Stored records:
*** Begin section ***

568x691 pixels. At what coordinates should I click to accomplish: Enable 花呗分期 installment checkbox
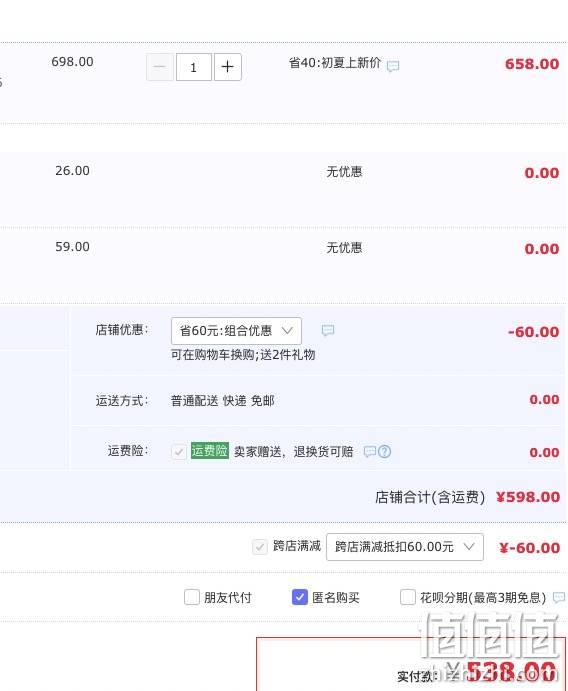[x=408, y=598]
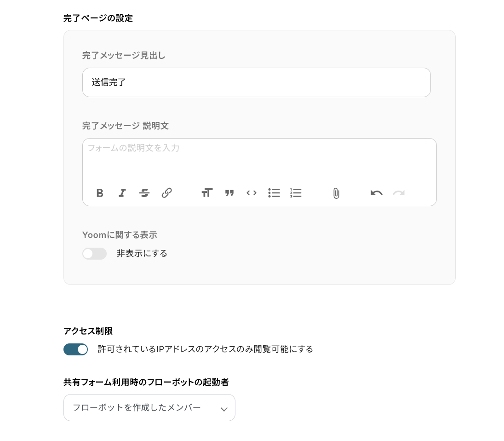The width and height of the screenshot is (504, 441).
Task: Insert a code block
Action: [x=252, y=193]
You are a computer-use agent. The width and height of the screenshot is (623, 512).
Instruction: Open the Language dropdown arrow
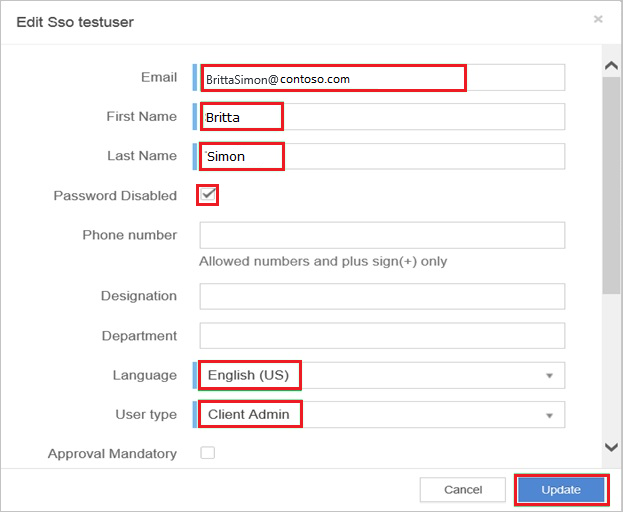(x=549, y=376)
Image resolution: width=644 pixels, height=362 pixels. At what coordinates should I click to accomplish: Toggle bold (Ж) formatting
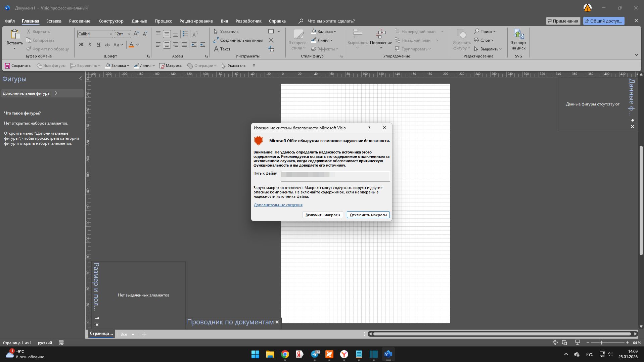click(x=81, y=45)
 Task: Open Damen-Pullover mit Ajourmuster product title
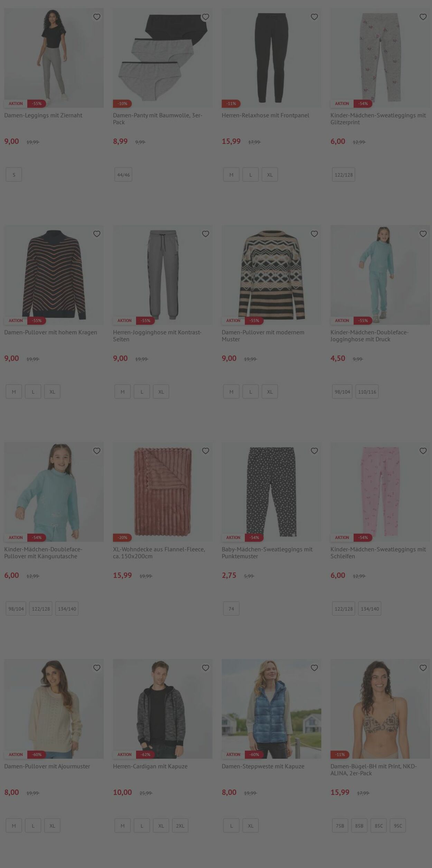click(47, 766)
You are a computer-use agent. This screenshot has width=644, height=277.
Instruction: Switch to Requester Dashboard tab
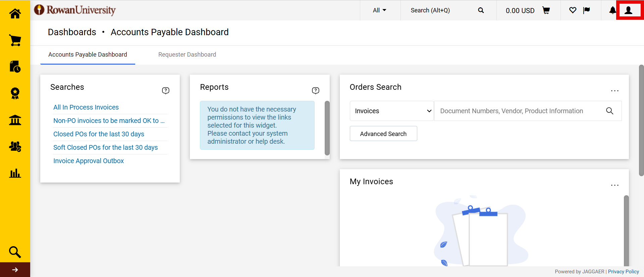click(x=187, y=55)
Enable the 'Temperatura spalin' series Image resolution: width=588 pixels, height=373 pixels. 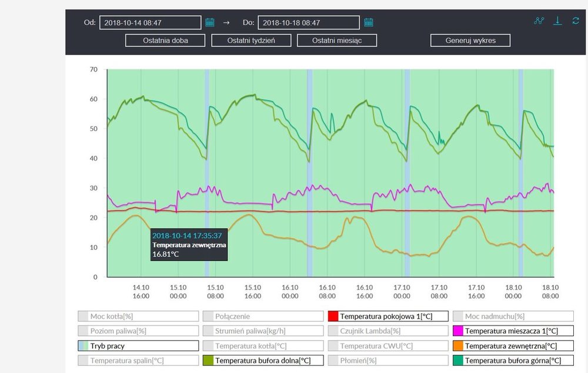tap(138, 361)
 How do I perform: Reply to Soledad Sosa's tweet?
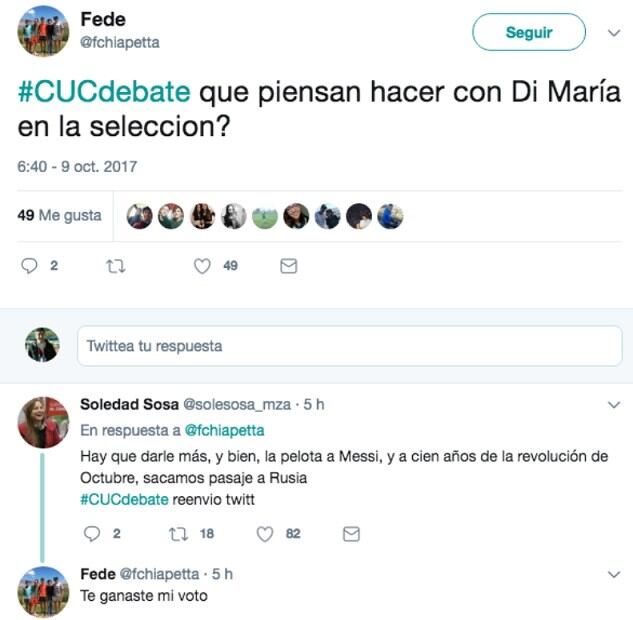point(92,534)
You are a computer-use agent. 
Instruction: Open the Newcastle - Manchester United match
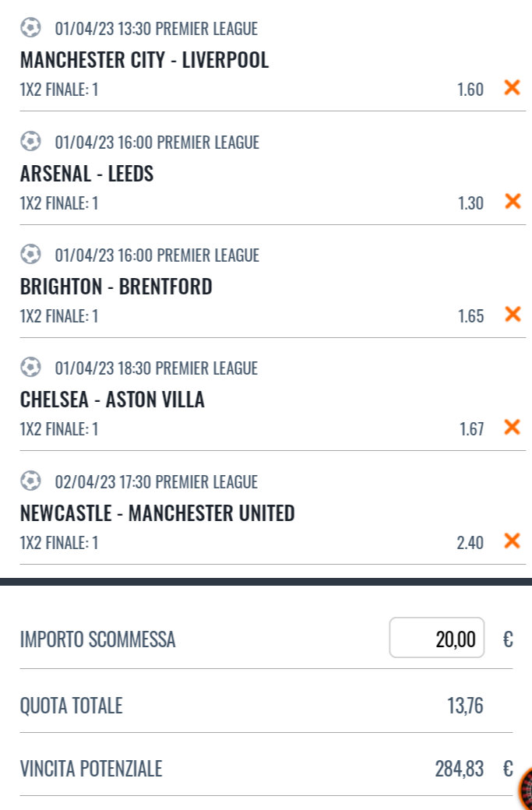(x=157, y=513)
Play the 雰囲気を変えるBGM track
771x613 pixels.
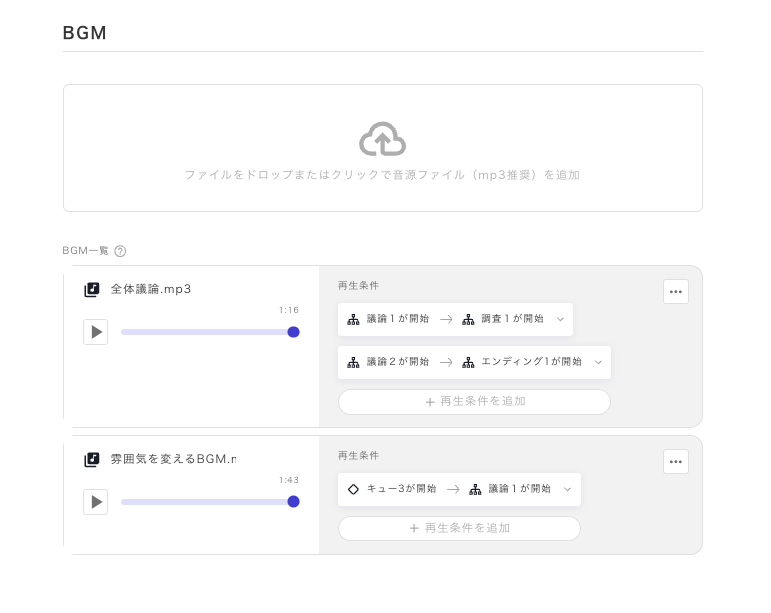click(96, 502)
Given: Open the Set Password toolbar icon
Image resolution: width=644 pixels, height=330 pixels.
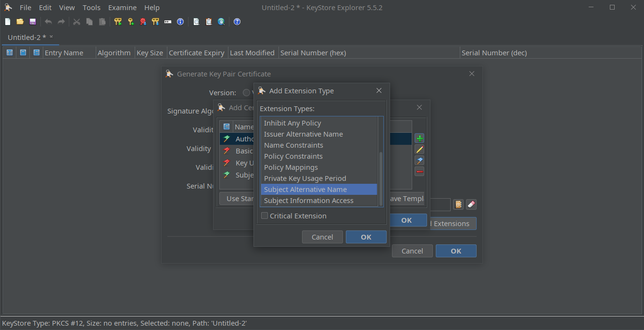Looking at the screenshot, I should [168, 22].
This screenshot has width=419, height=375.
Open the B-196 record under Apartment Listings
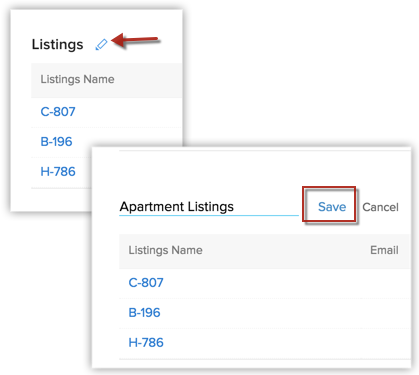tap(144, 313)
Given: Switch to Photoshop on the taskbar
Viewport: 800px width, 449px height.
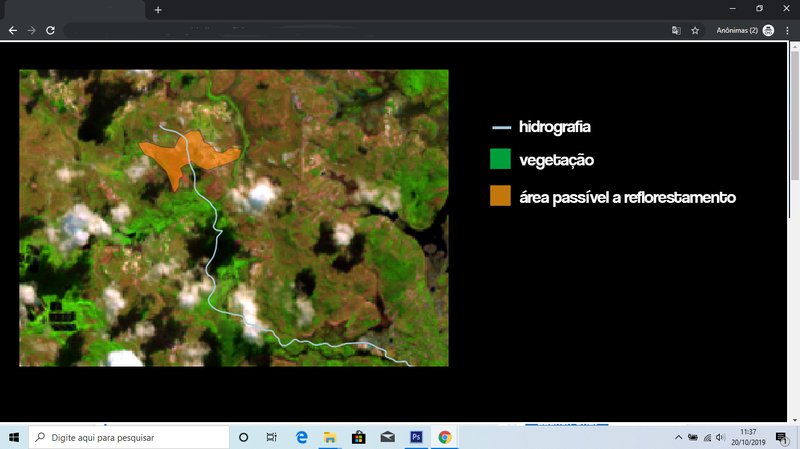Looking at the screenshot, I should [x=416, y=437].
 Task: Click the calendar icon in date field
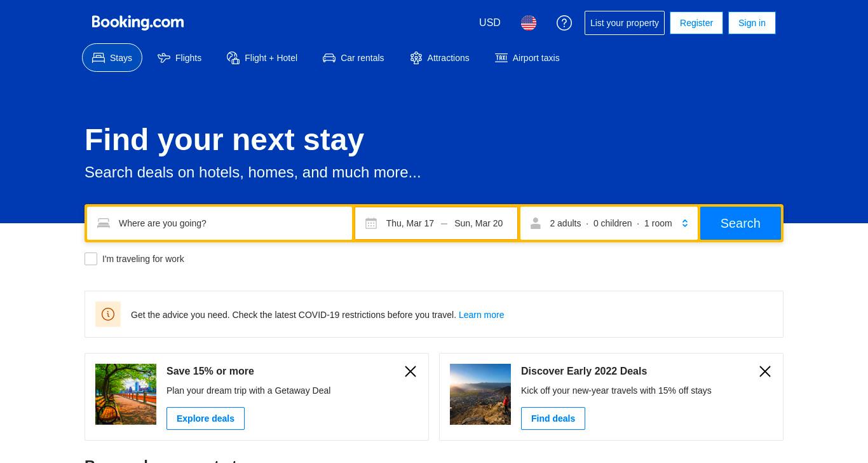pyautogui.click(x=371, y=223)
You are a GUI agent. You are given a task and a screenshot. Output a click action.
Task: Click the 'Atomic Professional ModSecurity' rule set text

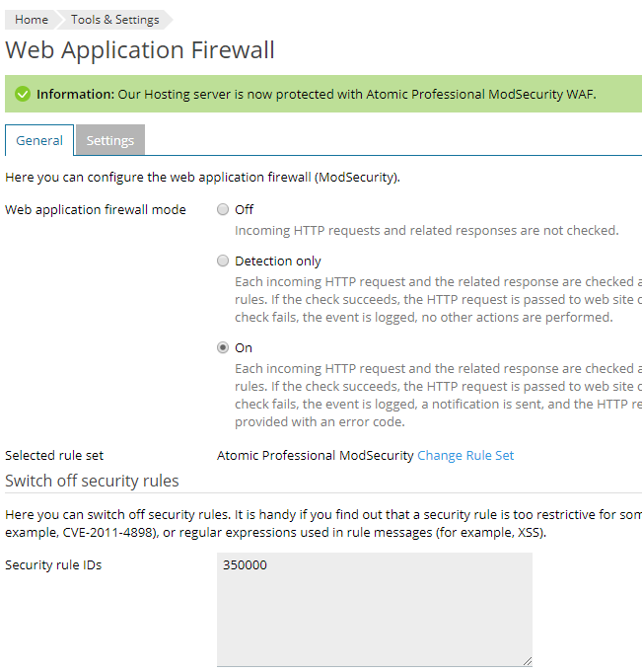pos(316,455)
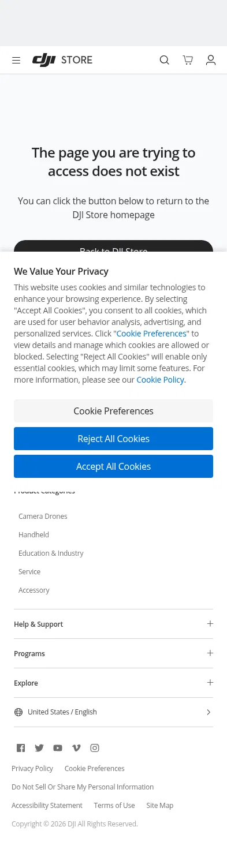Open the shopping cart icon
The width and height of the screenshot is (227, 868).
(188, 60)
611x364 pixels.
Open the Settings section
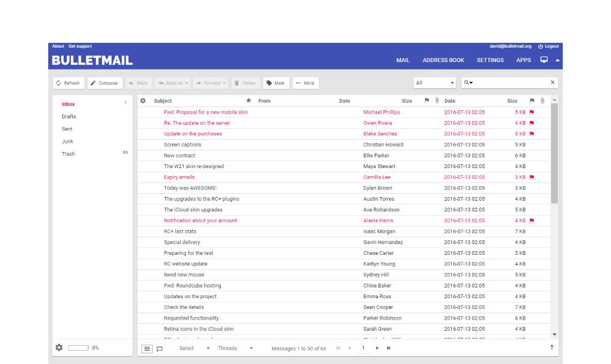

*** End section ***

### PROBLEM DETAILS
Once the line containing "Task: Click the calendar icon in date field" is found in the records above, it and every line after it up to the last must be repeated exactly, without pictures.

### TASK OUTPUT
 Task: Click the calendar icon in date field
pyautogui.click(x=371, y=223)
You are a GUI agent. You are given a task and a screenshot. Output a click action.
Task: Click the 'Atomic Professional ModSecurity' rule set text

pos(316,455)
Open the shopping cart icon
The width and height of the screenshot is (227, 868).
(188, 60)
611x364 pixels.
Open the Settings section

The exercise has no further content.